Instagram, TikTok, Twitter, Facebook, Snapchat – the zoomer to boomer playgrounds freshly tilled and kindly bestowed to us by rich businessmen and their acres and acres of sweet server farmland. Increased communication has been and will continue to be the driving force for civilization, yet I’ve chosen to go off the deep end – well, not completely. The thirty day repent period that based Z u c c gives you after deactivating has finally elapsed, so as of today, the only account I hold in a centralized media platform is Reddit, which is serving as a nicotine patch for dank may-mays. Why don’t I have any social media accounts? After some thought, here are some patterns I’ve noticed that even the most avid of you users should relate to.
- Daily life is not worth sharing
Raw thought and raw life are pretty boring. People are not as interesting spontaneously as they’d like to think, myself included, and if I wanted to mull over and outline/edit, I might as well share it with the world anonymously and have the idea speak for itself – as in a meme, a photo, or even (gasp) a blog post. On the same note, I’ve found myself not caring in the slightest about even my closest friends’ feeds, so flipping that around and recognizing that my friend group shares my taste in content, why would they even care about my feed?
- Redundancy
If I really cared about a person, I’d have their number and set aside time to seek them out.

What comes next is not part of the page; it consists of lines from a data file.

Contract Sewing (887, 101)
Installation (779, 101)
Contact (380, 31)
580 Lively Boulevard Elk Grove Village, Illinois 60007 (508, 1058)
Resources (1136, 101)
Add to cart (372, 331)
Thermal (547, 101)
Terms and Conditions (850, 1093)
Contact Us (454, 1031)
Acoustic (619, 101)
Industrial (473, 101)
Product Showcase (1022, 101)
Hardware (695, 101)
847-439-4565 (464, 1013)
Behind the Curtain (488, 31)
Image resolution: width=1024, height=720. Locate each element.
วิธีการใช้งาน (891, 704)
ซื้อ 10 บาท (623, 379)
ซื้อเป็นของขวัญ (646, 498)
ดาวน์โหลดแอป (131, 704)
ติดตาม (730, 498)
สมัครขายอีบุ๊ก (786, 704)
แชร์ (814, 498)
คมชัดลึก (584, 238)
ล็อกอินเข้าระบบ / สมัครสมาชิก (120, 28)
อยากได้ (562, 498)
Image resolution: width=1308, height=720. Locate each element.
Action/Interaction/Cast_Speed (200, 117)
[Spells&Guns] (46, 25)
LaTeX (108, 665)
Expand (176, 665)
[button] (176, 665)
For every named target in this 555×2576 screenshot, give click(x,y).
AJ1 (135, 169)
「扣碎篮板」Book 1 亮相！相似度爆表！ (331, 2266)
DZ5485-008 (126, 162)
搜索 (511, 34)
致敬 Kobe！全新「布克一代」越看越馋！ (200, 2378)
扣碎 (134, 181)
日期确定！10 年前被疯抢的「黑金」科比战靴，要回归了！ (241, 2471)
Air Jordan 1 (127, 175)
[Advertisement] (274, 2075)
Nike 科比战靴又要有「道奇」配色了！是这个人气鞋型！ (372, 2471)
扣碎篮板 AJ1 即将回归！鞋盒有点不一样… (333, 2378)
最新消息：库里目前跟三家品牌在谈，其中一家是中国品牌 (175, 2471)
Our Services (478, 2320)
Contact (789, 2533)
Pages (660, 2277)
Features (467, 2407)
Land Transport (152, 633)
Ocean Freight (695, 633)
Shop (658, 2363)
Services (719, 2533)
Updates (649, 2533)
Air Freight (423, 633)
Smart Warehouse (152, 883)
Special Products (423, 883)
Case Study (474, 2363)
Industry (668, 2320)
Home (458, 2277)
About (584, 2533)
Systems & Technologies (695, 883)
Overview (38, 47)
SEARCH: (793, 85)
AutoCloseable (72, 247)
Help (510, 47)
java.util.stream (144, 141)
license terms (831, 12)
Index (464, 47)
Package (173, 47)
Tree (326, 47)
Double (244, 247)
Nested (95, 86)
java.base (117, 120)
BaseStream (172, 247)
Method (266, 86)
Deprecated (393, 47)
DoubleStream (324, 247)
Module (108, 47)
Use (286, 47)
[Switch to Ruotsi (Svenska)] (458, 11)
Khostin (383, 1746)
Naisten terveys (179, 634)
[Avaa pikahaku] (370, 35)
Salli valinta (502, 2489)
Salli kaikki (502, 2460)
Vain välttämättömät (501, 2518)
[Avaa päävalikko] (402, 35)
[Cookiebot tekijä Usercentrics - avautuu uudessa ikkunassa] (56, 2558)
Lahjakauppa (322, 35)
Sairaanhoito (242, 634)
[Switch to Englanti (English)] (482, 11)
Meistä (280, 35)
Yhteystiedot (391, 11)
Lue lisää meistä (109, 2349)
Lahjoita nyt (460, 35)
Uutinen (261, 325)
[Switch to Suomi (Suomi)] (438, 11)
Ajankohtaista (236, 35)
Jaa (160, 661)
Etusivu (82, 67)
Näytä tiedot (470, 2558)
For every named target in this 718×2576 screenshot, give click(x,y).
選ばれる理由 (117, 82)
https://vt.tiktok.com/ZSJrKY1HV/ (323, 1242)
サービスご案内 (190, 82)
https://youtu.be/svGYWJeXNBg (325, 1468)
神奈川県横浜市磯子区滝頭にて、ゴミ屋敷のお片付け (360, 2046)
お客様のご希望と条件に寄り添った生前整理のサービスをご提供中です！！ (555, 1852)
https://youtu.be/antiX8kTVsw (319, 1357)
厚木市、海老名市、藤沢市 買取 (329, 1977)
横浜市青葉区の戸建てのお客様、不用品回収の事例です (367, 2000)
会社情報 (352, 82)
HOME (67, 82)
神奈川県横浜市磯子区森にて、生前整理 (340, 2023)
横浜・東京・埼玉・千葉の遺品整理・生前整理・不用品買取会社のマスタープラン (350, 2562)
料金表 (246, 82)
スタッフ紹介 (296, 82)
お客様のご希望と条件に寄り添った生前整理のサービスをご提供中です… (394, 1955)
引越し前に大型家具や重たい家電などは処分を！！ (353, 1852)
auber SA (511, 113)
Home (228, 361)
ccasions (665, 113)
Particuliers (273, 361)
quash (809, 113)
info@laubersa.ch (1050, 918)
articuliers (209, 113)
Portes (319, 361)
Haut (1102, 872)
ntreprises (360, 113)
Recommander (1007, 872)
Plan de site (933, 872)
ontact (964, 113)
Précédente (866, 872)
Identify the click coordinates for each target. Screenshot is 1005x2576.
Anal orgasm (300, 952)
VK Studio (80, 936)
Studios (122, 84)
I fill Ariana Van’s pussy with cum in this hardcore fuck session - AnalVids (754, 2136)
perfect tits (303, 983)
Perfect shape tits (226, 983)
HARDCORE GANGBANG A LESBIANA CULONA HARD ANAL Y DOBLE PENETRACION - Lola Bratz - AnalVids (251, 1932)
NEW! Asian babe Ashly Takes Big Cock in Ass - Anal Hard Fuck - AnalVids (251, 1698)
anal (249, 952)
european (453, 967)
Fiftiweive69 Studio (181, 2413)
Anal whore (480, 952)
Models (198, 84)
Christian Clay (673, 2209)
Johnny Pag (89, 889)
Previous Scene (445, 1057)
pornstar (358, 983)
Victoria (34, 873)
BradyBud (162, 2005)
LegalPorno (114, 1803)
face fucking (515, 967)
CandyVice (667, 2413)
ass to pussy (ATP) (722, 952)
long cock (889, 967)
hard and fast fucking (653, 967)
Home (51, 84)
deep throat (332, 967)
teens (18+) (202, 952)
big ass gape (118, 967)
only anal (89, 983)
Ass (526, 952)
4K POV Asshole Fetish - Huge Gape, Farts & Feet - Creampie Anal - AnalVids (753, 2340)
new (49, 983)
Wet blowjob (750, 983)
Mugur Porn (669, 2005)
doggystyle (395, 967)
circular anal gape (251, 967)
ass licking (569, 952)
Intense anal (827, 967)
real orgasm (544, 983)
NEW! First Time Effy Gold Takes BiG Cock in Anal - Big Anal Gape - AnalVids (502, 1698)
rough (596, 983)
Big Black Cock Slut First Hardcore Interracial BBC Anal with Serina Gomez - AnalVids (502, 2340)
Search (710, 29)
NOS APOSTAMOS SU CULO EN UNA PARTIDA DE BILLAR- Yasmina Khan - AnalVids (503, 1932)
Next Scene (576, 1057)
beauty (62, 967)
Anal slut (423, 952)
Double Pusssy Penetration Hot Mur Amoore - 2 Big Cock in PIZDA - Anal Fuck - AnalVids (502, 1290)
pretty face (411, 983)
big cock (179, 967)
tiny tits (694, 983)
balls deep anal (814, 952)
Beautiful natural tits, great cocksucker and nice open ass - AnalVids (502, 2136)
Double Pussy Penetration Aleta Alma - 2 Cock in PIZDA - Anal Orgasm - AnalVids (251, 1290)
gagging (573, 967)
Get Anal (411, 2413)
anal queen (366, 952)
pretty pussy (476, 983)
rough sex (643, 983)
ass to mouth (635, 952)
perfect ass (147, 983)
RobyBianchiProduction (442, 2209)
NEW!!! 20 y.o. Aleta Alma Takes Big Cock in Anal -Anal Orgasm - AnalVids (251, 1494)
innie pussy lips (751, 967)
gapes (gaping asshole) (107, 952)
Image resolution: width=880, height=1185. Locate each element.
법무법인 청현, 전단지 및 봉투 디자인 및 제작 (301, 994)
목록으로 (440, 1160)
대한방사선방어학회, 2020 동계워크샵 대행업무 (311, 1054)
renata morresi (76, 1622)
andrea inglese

In addition, everything I’d read about my friends and every meme worth my time would find its way into my life through a close friend or Reddit anyway, eliminating FOMO.
- Keeping acquaintances and friends distinct
Knowing people on a small talk or favor asking basis is enough for me.
- Algorithms suck
They think I’m a 16 year old girl in disguise, and while I appreciate the roast, I ended up feeling condescended to every time I open up an app.
- Being edgy and different
There’s a juvenile delusional shimmer to going against the gradient and not feeding the machine, running the hamster wheel, or any other cliche lampooned by punk artists 40 years ago.
- Part of my identity
The lack of social media itself is a personality trait, a starting point for conversations, and at one point with a female classmate, even a common bond.
- What a bother
I’ve always inclined myself towards minimalism and have repeatedly quit and rejoined Facebook and Instagram in pursuit of the ultimate digital detox. What would end up forming is a cycle of creating an account in hopes of deepening my connections or tuning in to a specific event, not using said account for months at a time, and eventually wanting to downsize and have less mental tabs to keep track of.
- I don’t want to keep up with the Joneses
Having personal feeds to scroll through exacerbates the tendency to compare oneself to others and shame myself for being unconventional in any minor way and not fitting the media narrative.
- Keeps anxiety at bay
Not having these platforms accessible keeps me from humoring anxiety and stalking old and new friends alike. That’s valuable time that I could be spending doing absolutely nothing to reconnect /s
- Privacy and Manipulation
I feel queasy about black box computer algorithms spoon-feeding me curated content designed to keep me and specifically me hooked for as long as possible. I understand that businesses have to make their earnings somehow, and accept the role that advertising plays in this goal. However, I draw the line when this correspondence stops being one sided. There’s no reason I have to be a part of this user data economy; just serve me some generic ads that don’t require my input.
There is certainly merit in embracing new technology, and the more personal points could be remedied with mindfulness, but this post is meant to serve as a time capsule for the up and coming alpha generation on how someone in 2021 achieved equilibrium.